There is a minor irritation in this department however, since that explanation only pops up after you have given an offer, while for efficiency, that explanation show be shown in the process of you increasing your offer. (Example, the only way I know if my offer is good, is when to  I offer a certain amount of gold to another faction  Finalize the agreement  See the reaction. Giving 200 gold turns out to be a generous offer. But I want to give an amount of gold that is considered very generous, but don’t want to go overboard. I have to manually offer gold to see the reaction of the other faction, instead of seeing the reaction automatically every time (ie. skipping part #2 of the above) I’m in the process of increasing or decreasing my offer).
Political Map – Papal Politics
A unique version of politics here is the association of the Catholic states with the Pope. Relations with the Pope will ultimately effect your relations with everyone else (well, only with excommunication though). Good relations will allow access to demand a Crusade from the Pope to the Holy Land or to an excommunicated faction, whereas bad relations with the Pope may get you excommunicated and have a Crusade held against you!
Popes are chosen by Cardinals. Cardinals are appointed by the Pope to stationed priests of virtue in each Catholic State. The more Cardinals you have, the more likely you can choose the next Pope. When a Pope dies, you can choose one out of the three eligible candidates. Choosing the right Pope (the one that gets elected) will greatly increase your reputation with the Pope and the Papal States. Choosing the wrong one will drastically increase your relations. In the process of electing the next Pope, you can negotiate to persuade other states to cast their vote to a particular candidate. Eventually, how and where Christianity (read=your ambition) spreads depends on your active role in Papal politics.
If you have enough standing with the Pope, you can call for a crusade to the holy land or to an excommunicated Catholic faction. The purpose of a Crusade is to call all Catholic nations to send in troops to siege and conquer a particular city. Any nation can call for a Crusade. Failure to answer to the call of the Pope will result in a decrease of relations. An appointed crusading army may cross all Catholic borders without provoking bad relations with that state.
The Muslims seem to have a similar concept with the Jihad (their version of the crusade, but I don’t have access to Islamic states to confirm this – need to finish one of the campaigns first, I believe).
Some minor changes that greatly effect the game play in 3D combat. First, siege units have a greater role in combat. Ballistae in particular are more accurate and have more ammunition (actually all siege and ranged units have more ammunition), making siege units and the Ballistae in particular, a must in almost all battles.
The terrain now is also more diverse, in terms of hills and slopes. This effects army positions and future maneuvers drastically.
Heroes now are no longer plagued with various bad traits (only a few) and those that are do not effect the game that much. The concept continues the previous Medieval: Total War, where there are 2 unique traits for a hero: Dread and Chivalry. Dread instills fear to the people by committing violent and bloodthirsty actions. Chivalry instills respect from your subject by committing honorable deed. Either trait is needed to manage cities (preventing a rebellion), so planning ahead which hero will be a saint or a butcher is also an integral part of the game play.
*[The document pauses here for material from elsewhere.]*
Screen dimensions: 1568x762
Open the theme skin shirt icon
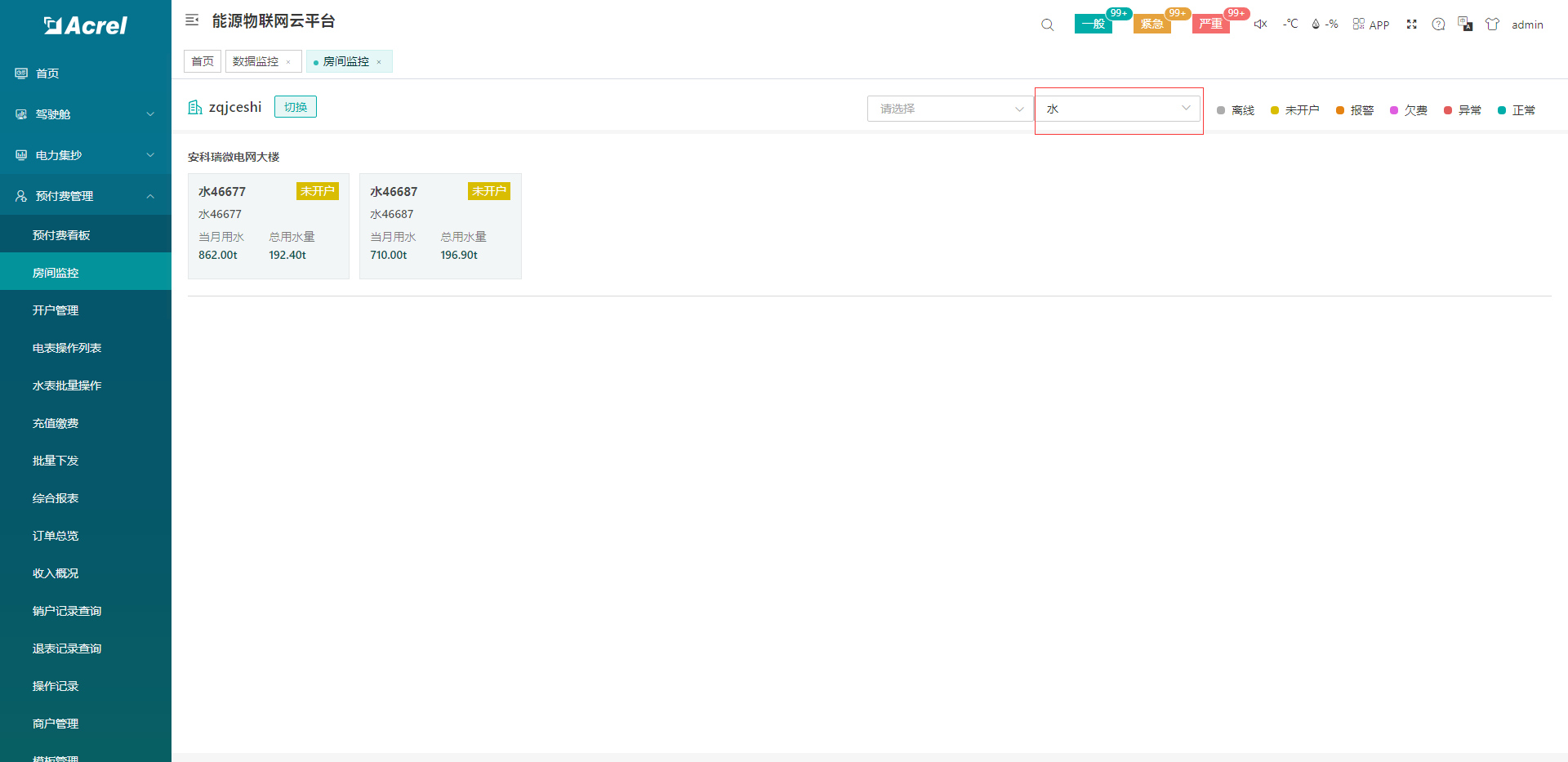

They finally fixed that stupid irritating feature where before in Rome: Total War you could not reinforce mercenaries to maximum strength (only way to do that was to purchase more mercenaries). Thus, now mercenaries are the very much important when you stuck in the middle of nowhere and need fast muscle. Expensive in hiring, but worth it.
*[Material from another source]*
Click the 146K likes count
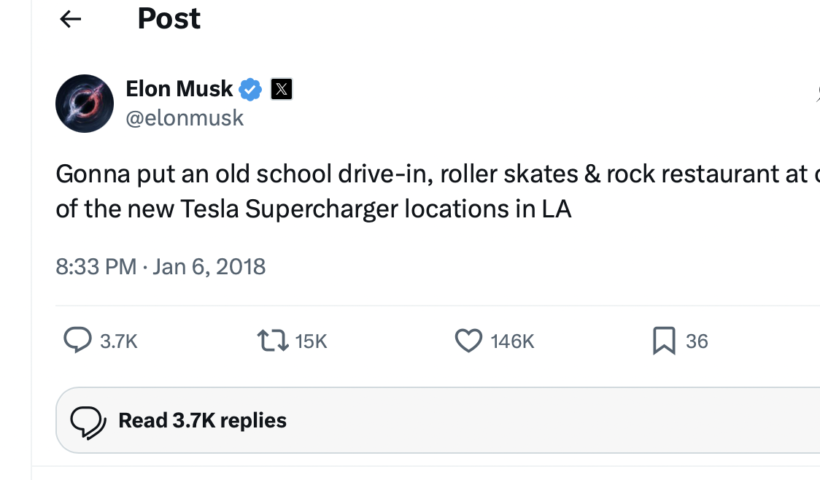Screen dimensions: 820x480 pyautogui.click(x=512, y=341)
Due to the multitude of new units, there are also a multitude of weird mercenary units waiting to be exploited. Each province (it seems) introduce many different mercenary units…though thankfully (I think), they can be reinforced anywhere in the world. Hmm, need to get back on you on that one.
 Actually it seems that they can't...argh...I need crossbows in Jerusalem.
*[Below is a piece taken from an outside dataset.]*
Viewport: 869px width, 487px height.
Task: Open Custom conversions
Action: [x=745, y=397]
Crusades & Mongol Invasion
Don’t you love spilling infidel blood…or anyone else’s blood for that matter. The crusades although may seem uninteresting at the beginning of the game, since you have better domestic tasks to do at home, has a greater effect on game play in the long run.
Crusader heroes get various chivalric traits and retinues (only if fighting infidels though), you get prestige and even more traits if the crusade is successful, plus you can recruit a lot of freakin cheap unique crusader units along the way. Though if your crusading army makes no progress to the holy land, some of your units may become disgruntled and desert your army.
The Mongol Invasion only matters if you have a province in the Middle East. I restarted the game a couple of times and did this during the crusades. Game play drastically changed, once during the crusades and after the Mongol Invasion. Almost every turn there's a battle going on (which is fine by my tastes).
The second most important feature in Total War I have to admit and bluntly praise to the developers is the level of information provided regarding the time era specified. Each unit and building has a historical description, giving the reader a crash course in medieval history…which in the end actually is more than the average dude on the street.
Finally, someone noticed.
The apparent fixes are among others:
[edit: I spoke too soon, see bad]
Despite all the upgrades in the political map section, in the end there is only one thing that matters: Total War. And what is Total War, you may ask? Well, that’s mass 3D combat. And what important in 3D combat?  Unit Control;
 Unit Maneverability and Response;
 Unit Formations; All three in one way or the other have several overlapping aspects. Now this is where Medieval 2: Total War failed. In fact it became worse in comparison to Rome: Total War. How this happened is beyond me, but I’ll explain how. Unit Controls and Own-unit AI
One of the important things in issuing orders to units is that you expect them to do what they are told, with no delay (or at least within reason). When you tell them to turn left, they should turn left; Turn right, they should go right; Move forward, retreat, you get the picture. More importantly, they should do it in formation, unless you allow them to do other wise. Here, this became disastrous. The units in combat almost have no discipline, evidently seen with most units, especially cavalry units. Cavalry units in medieval warfare (historically) foretell the outcome of a battle. Ranged units weaken enemies, infantry units creates a wall between you and the enemy, but cavalry units deals the final decisive blow. However, you cannot expect that from cavalry units now (and all other units for that matter), why? Because they don’t do what you want them to do: [The “Spreading” Bug]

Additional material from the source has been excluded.